**DATA UNDER STUDY**
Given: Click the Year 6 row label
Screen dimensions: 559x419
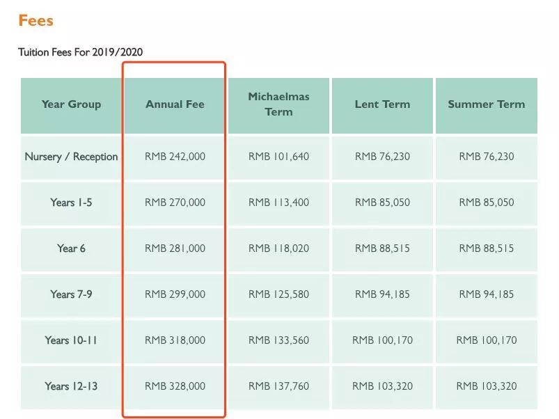Looking at the screenshot, I should click(71, 248).
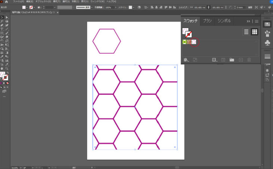Screen dimensions: 273x169
Task: Switch swatches panel to list view
Action: (246, 32)
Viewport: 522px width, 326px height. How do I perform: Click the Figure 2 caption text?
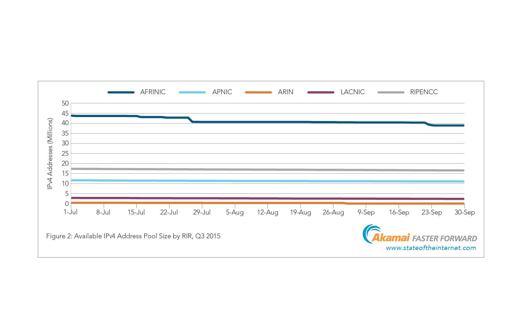tap(133, 236)
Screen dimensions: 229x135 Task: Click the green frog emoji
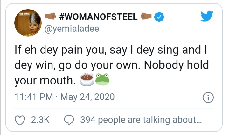[102, 79]
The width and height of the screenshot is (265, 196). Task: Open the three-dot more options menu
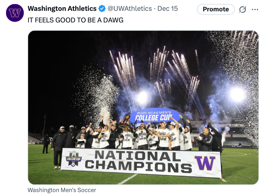pos(255,9)
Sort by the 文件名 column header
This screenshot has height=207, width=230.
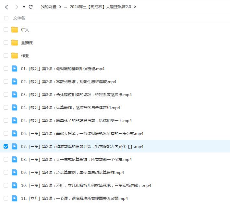tap(19, 18)
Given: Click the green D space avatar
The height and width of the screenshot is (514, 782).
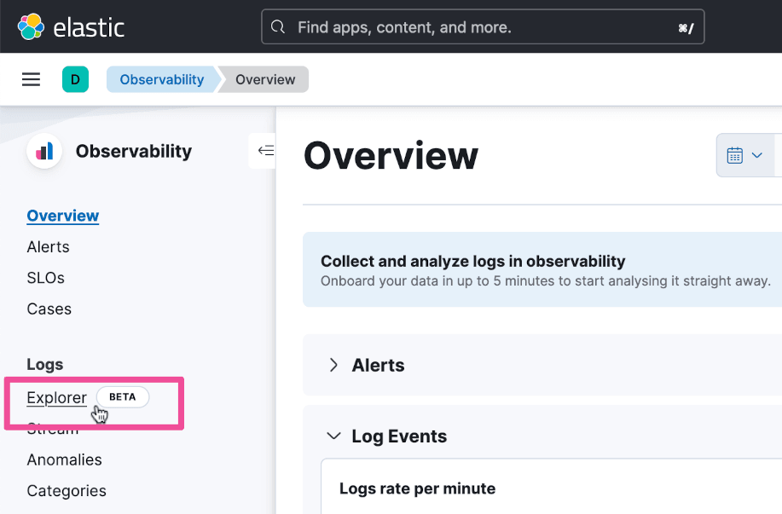Looking at the screenshot, I should pyautogui.click(x=75, y=79).
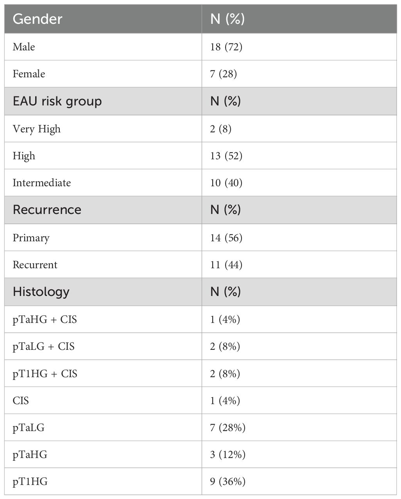The width and height of the screenshot is (401, 499).
Task: Select the pT1HG + CIS row label
Action: click(x=45, y=374)
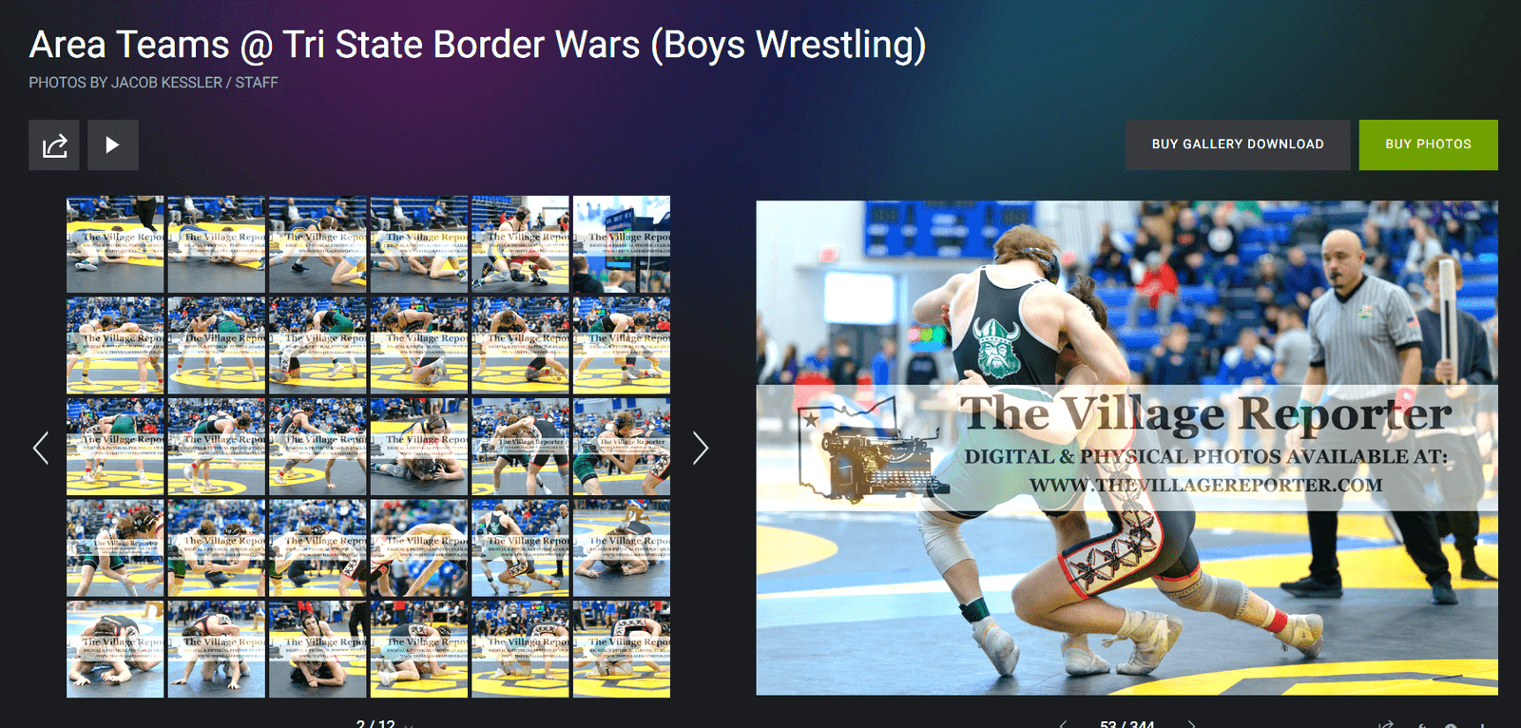The width and height of the screenshot is (1521, 728).
Task: Select the last thumbnail in the top row
Action: 622,244
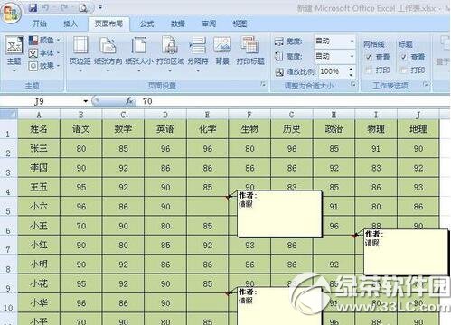Expand the 高度 height dropdown
Viewport: 451px width, 325px height.
(x=352, y=56)
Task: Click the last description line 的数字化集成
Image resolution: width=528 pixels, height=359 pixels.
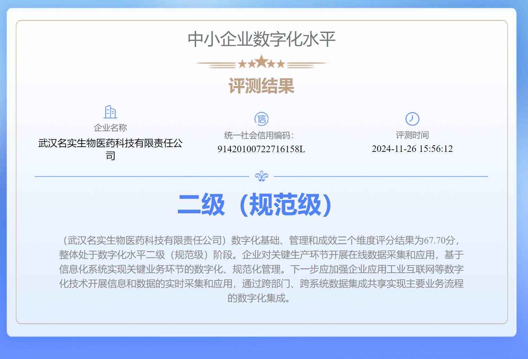Action: 259,298
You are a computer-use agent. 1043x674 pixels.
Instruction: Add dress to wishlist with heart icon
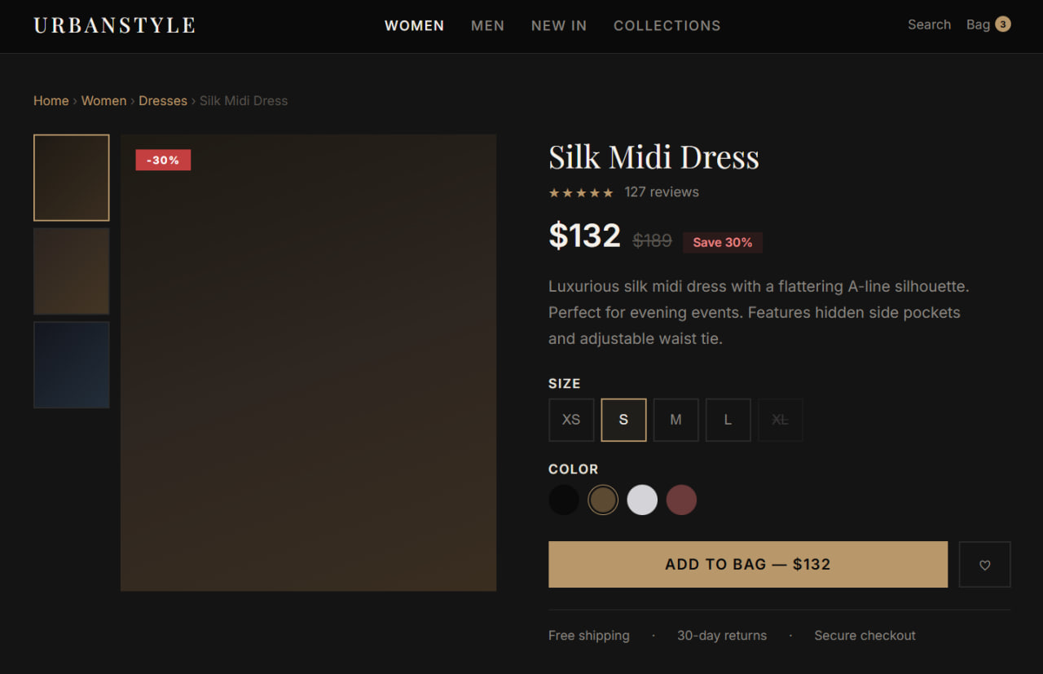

**TASK GOAL**
Write out the data word for word, with every picture dropped.

**EXERCISE SOLUTION**
Given: Click the Year 6 row label
Screen dimensions: 559x419
Looking at the screenshot, I should click(71, 248).
Screen dimensions: 273x169
Task: Switch swatches panel to list view
Action: (246, 32)
Viewport: 522px width, 326px height. How do I perform: Click the Figure 2 caption text?
tap(133, 236)
Screen dimensions: 229x135 Task: Click the green frog emoji
[102, 79]
The width and height of the screenshot is (265, 196). Task: Open the three-dot more options menu
pos(255,9)
Sort by the 文件名 column header
This screenshot has height=207, width=230.
tap(19, 18)
Given: Click the green D space avatar
The height and width of the screenshot is (514, 782).
Looking at the screenshot, I should pyautogui.click(x=75, y=79).
The width and height of the screenshot is (401, 499).
Task: Select the pT1HG + CIS row label
Action: click(x=45, y=374)
The width and height of the screenshot is (1521, 728).
Task: Select the last thumbnail in the top row
Action: 622,244
Expand the 高度 height dropdown
Viewport: 451px width, 325px height.
(x=352, y=56)
Task: Click the last description line 的数字化集成
Image resolution: width=528 pixels, height=359 pixels.
Action: 259,298
You are a computer-use agent. 1043x674 pixels.
Instruction: Add dress to wishlist with heart icon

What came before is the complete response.